■ Passage to read
**********
Christian Lehnert — Linux, Hacking & Faith

ZFS on the Homelab - Checksums, Snapshots, and the End of Silent Bit Rot

Christian Lehnert2017-08-09~8 min read

Here is a fact that should bother you more than it does. Your filesystem cannot tell when your disk hands it the wrong data. A drive returns a block, ext4 takes it, and if a bit flipped on the platter or in the cable or in the controller's cache, ext4 has no way to know. It passes the corruption straight to your application and reports success. The file is rotten and every layer above the disk insists it is fine. This is silent data corruption, bit rot, and on a multi-terabyte array running for years it is not a question of whether it happens but how much of it you have already accumulated without noticing.

ZFS was built by people who refused to accept that. It trusts nothing: not the disk, not the cable, not the controller, not even its own RAM more than it has to. ZFS on Linux 0.7 shipped in July, and on the Stretch box from my last post it is one contrib package away. So this is the storage layer I now put under anything I actually care about keeping, and here is why, along with the legal asterisk you inherit by running it on Linux.

Your filesystem is lying to you, ZFS isn't

The core idea is end-to-end checksumming. Every block ZFS writes gets a checksum, and that checksum is stored not next to the block but in the block's parent in the tree, all the way up to a checksummed root. When ZFS reads a block, it verifies it against the checksum its parent recorded. If they disagree, ZFS knows, with certainty, that what came off the disk is not what it wrote.

On its own that turns silent corruption into loud, detectable corruption, which is already a massive upgrade. But if the pool has redundancy, a mirror or RAID-Z, ZFS does better than detect it. It pulls the good copy from the other device, hands your application the correct data, and rewrites the bad block in place. This is self-healing, and it runs proactively when you scrub: ZFS walks every block in the pool, verifies all of it, and repairs everything it can while the array is still otherwise healthy. You schedule a scrub, and silent rot becomes an email instead of a discovery you make years later when you open an old photo and find half of it is grey static.

That is the whole religion. Everything else ZFS does is good, but data integrity is the reason it exists.
**********
■ Supplied data
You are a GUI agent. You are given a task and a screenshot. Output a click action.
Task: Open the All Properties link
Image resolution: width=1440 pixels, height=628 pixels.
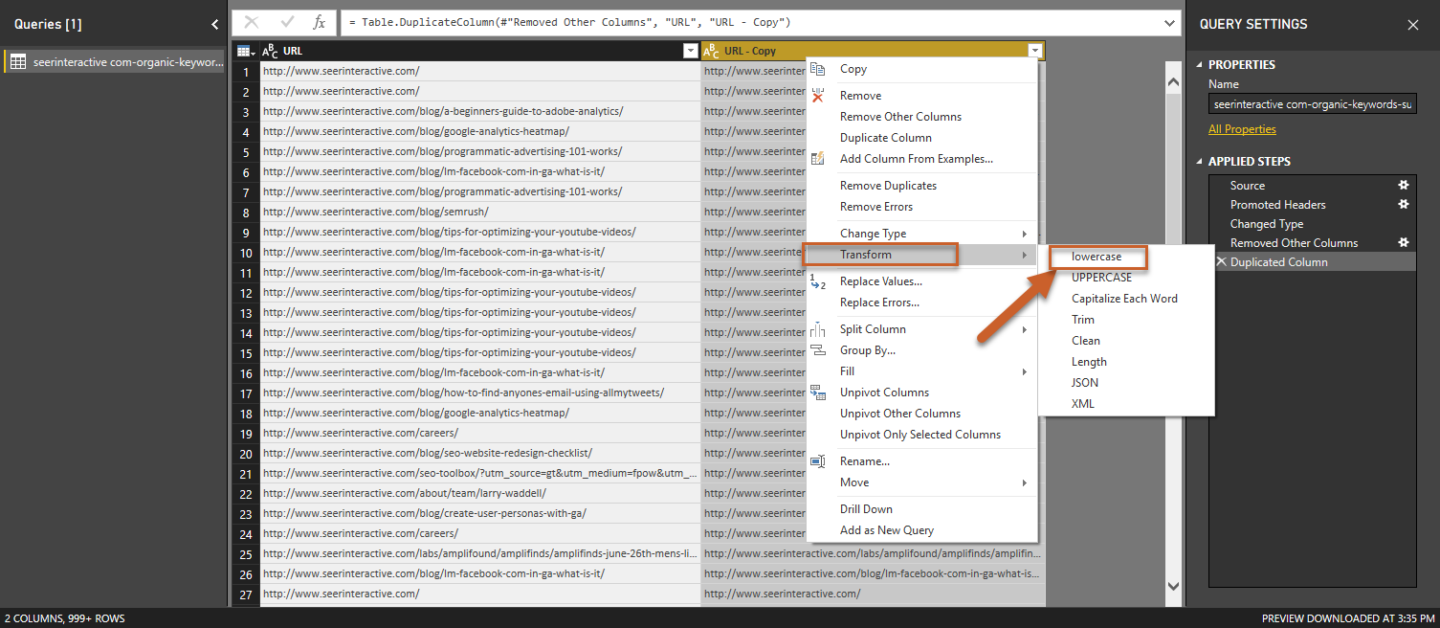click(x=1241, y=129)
**********
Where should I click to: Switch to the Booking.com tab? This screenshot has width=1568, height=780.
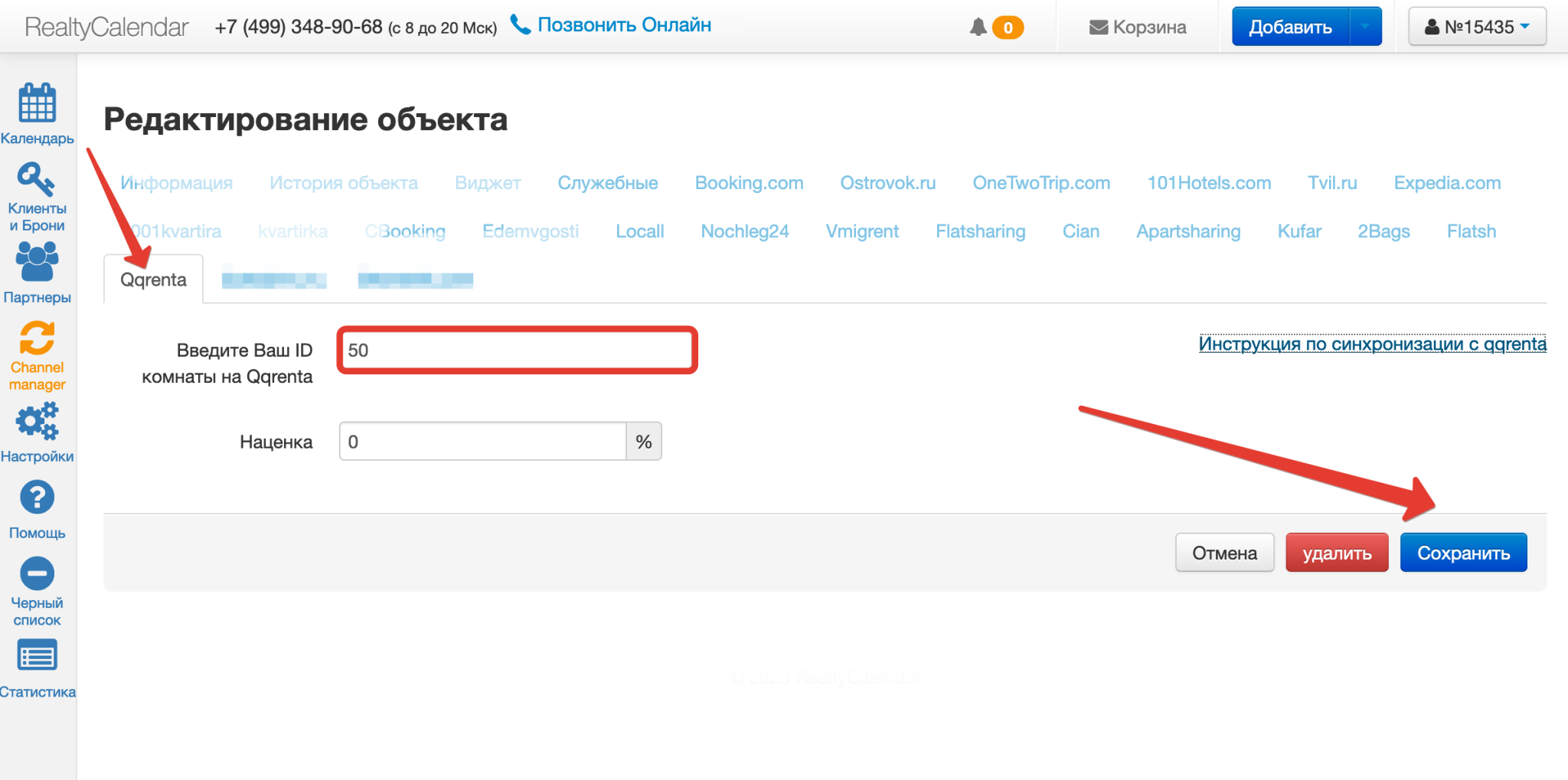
**********
■ Given instruction 1
Answer these questions using the ZFS article.
(a) Which release of ZFS on Linux shipped in July?
(b) Where does ZFS store the checksum for each block it writes?
(c) What does ZFS do to the pool during a scrub?
■ Given instruction 2
Write the next part of the ZFS article, picking up after its final sentence.

■ Reply 1
(a) ZFS on Linux 0.7.
(b) In the block's parent in the tree, not next to the block itself.
(c) It walks every block in the pool, verifies all of it, and repairs everything it can.

■ Reply 2
Snapshots that cost nothing

ZFS is copy-on-write: it never overwrites a live block, it writes a new one and updates the pointers. A consequence falls out of that for free. A snapshot is just a refusal to free the old blocks. Taking one is instant and consumes no space at the moment you take it; it only grows as the live data diverges from the frozen view. So you can snapshot a dataset every hour, keep a deep history, and roll back to any of them in seconds.

The same machinery gives you replication. zfs send serialises a snapshot into a stream, and zfs recv reconstructs it on another pool, which can be on another machine over SSH. Send a full snapshot once, then send only the incremental difference between snapshots after that, and you have efficient off-site backup that is consistent by construction, because a snapshot is a single atomic point in time rather than a rsync racing against a live directory. The 0.7 release sharpens exactly this: sends can now be compressed end to end so you do not waste bandwidth recompressing, and an interrupted send can resume from a token instead of starting over, which matters the first time a multi-terabyte replication drops at 80 percent over a flaky link.

zfs snapshot tank/backups@2017-08-09
zfs send -c tank/backups@2017-08-09 | ssh nas2 zfs recv tank/backups
# a week later, send only what changed:
zfs send -c -i @2017-08-09 tank/backups@2017-08-16 | ssh nas2 zfs recv tank/backups

How a pool is actually built

ZFS folds the volume manager and the filesystem into one thing, so the vocabulary is worth getting straight. Physical disks are grouped into a vdev; vdevs are combined into a pool (zpool); and on top of the pool you create datasets, which behave like filesystems but share the pool's free space and each carry their own properties.

Redundancy lives at the vdev level. A mirror is two or more disks holding the same data, simple and fast to resilver. RAID-Z1, Z2, and Z3 are parity schemes tolerating one, two, or three failed disks per vdev, more space-efficient but slower to rebuild. For a homelab my advice is unfashionable but correct: mirrors for anything you will want to grow or reshape later, RAID-Z2 for bulk storage you will build once and leave alone. Whatever you pick, create the pool with ashift=12 for modern 4K-sector drives, and always reference disks by their /dev/disk/by-id paths, never /dev/sda, because sda is not stable across reboots and you do not want your pool confused about which disk is which.

Turn on lz4 compression and leave it on. It is fast enough that on most data it costs nothing measurable and frequently makes the pool faster, because the bytes it does not have to read off the disk more than pay for the CPU.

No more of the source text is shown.